AUSGEWÄHLTER AUSZUG –
--*--
OGH 9Ob139/04p

OGH9Ob139/04p6.4.2005

Der Oberste Gerichtshof hat als Revisionsgericht durch den Senatspräsidenten des Obersten Gerichtshofs Dr. Rohrer als Vorsitzenden und durch die Hofräte des Obersten Gerichtshofs Dr. Spenling, Dr. Hradil, Dr. Hopf und Univ. Doz. Dr. Bydlinski als weitere Richter in der Rechtssache der klagenden Partei, A*****, vertreten durch Dallmann & Juranek, Rechtsanwälte in Wien, gegen die beklagte Partei B***** AG, *****, vertreten durch Doralt Seist Csoklich Rechtsanwalts-Partnerschaft in Wien, wegen Unterlassung (Streitwert EUR 200.000), über Revision der klagenden Partei gegen das Urteil des Oberlandesgerichts Wien als Berufungsgericht vom 30. Juli 2004, GZ 4 R 57/04p-12, womit das Urteil des Handelsgerichts Wien vom 12. Jänner 2004, GZ 35 Cg 76/03w-8, abgeändert wurde, in nichtöffentlicher Sitzung den

Beschluss

gefasst:

 

Spruch:

Die Revision der klagenden Partei wird zurückgewiesen.

Die klagende Partei ist schuldig, der beklagten Partei die mit EUR 2.196,72 (darin EUR 366,12 USt) bestimmten Kosten der Revisionsbeantwortung binnen 14 Tagen zu ersetzen.
--*--
AUFGABEN –
**A.** Welcher Streitwert wird im Gerichtsbeschluss oben genannt?
**B.** Schreib aus der Auflistung unten alle Zeilen ab, von der Zeile mit „Expand the truncated" bis zum Ende der Auflistung. Diese erste Zeile und die letzte gehören dazu.
--*--
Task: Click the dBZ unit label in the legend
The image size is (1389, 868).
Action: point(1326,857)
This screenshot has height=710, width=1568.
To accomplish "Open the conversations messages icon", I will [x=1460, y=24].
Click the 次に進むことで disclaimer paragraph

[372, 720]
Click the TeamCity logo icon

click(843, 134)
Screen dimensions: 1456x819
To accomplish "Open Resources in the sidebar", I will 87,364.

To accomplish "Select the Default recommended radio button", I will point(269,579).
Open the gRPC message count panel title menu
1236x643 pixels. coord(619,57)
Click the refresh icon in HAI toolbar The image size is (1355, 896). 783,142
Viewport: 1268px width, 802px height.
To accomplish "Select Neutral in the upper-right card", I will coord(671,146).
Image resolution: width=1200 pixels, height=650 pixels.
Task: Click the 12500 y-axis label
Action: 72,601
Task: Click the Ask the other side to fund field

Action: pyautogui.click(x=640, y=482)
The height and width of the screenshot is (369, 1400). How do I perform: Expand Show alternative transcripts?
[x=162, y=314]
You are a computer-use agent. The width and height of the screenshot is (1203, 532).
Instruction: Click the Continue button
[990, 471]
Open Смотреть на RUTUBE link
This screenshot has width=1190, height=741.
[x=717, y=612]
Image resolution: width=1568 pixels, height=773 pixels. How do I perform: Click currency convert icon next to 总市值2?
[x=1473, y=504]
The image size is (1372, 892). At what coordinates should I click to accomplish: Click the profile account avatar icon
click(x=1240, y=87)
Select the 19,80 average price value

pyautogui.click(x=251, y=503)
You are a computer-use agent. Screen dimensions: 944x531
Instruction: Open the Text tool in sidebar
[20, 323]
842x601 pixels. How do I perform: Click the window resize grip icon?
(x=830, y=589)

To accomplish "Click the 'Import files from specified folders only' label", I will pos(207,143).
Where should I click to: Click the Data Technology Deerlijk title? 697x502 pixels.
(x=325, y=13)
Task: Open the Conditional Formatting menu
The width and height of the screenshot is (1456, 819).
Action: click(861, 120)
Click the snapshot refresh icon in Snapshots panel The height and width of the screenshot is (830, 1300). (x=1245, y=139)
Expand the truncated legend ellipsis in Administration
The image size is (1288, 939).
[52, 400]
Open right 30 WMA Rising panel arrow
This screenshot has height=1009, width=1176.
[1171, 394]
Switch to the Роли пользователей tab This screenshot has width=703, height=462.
--*--
LÖSUNGEN –
**A.** EUR 200.000

**B.**
Expand the truncated legend ellipsis in Administration
The image size is (1288, 939).
[52, 400]
Open right 30 WMA Rising panel arrow
This screenshot has height=1009, width=1176.
[1171, 394]
Switch to the Роли пользователей tab This screenshot has width=703, height=462.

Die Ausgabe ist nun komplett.